Change "Select" to "Choose" in everything from the line containing "Select the golden slash skill labeled 右" down to the end of the records, and give those lines again with nothing else altered.
>> Start
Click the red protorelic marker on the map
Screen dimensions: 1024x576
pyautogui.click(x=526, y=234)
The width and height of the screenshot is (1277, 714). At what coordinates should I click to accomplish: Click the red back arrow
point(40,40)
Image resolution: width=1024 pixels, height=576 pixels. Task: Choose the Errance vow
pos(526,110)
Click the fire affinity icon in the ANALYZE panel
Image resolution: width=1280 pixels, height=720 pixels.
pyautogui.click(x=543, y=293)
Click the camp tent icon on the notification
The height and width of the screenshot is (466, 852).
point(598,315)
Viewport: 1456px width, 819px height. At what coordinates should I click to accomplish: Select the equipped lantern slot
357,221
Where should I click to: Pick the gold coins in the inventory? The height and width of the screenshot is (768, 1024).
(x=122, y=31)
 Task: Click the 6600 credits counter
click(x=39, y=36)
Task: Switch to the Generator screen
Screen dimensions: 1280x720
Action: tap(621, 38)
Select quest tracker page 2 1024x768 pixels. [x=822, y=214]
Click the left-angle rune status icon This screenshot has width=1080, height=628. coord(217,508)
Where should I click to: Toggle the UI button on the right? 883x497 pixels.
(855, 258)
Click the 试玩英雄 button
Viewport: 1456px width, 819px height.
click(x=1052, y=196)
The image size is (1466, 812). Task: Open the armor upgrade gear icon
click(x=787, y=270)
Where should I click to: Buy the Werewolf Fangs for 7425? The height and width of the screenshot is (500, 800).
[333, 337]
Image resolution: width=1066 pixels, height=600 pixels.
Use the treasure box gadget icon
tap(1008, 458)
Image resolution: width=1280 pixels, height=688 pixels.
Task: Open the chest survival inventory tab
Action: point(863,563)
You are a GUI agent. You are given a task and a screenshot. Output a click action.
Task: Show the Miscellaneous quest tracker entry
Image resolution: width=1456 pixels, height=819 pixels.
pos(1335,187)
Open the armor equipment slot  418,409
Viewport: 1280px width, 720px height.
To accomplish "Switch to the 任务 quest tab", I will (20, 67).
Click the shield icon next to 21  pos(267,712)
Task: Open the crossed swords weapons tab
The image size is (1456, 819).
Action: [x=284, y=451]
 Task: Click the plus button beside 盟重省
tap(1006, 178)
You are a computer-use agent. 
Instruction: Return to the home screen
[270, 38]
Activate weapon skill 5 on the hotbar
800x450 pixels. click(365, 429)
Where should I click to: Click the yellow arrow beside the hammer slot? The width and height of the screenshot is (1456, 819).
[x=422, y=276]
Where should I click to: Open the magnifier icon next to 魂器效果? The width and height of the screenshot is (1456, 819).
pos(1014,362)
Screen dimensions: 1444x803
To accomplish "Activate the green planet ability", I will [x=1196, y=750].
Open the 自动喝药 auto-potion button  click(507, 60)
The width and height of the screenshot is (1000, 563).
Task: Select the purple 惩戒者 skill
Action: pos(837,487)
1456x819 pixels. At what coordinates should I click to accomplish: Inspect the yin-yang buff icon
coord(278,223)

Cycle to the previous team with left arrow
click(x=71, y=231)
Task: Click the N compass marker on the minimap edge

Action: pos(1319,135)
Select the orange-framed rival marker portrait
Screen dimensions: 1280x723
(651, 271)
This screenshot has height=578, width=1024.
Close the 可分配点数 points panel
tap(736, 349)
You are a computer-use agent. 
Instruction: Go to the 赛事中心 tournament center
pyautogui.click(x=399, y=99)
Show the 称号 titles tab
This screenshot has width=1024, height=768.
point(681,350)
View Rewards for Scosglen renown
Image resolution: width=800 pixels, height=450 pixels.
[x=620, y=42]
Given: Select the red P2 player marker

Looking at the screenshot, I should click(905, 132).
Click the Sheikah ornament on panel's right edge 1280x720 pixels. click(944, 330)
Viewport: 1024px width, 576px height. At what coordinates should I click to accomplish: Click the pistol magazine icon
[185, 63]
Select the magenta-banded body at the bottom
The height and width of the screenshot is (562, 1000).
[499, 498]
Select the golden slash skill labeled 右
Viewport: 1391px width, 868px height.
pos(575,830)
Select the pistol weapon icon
>> End
■ Complete answer
Choose the golden slash skill labeled 右
Viewport: 1391px width, 868px height.
pos(575,830)
Choose the pistol weapon icon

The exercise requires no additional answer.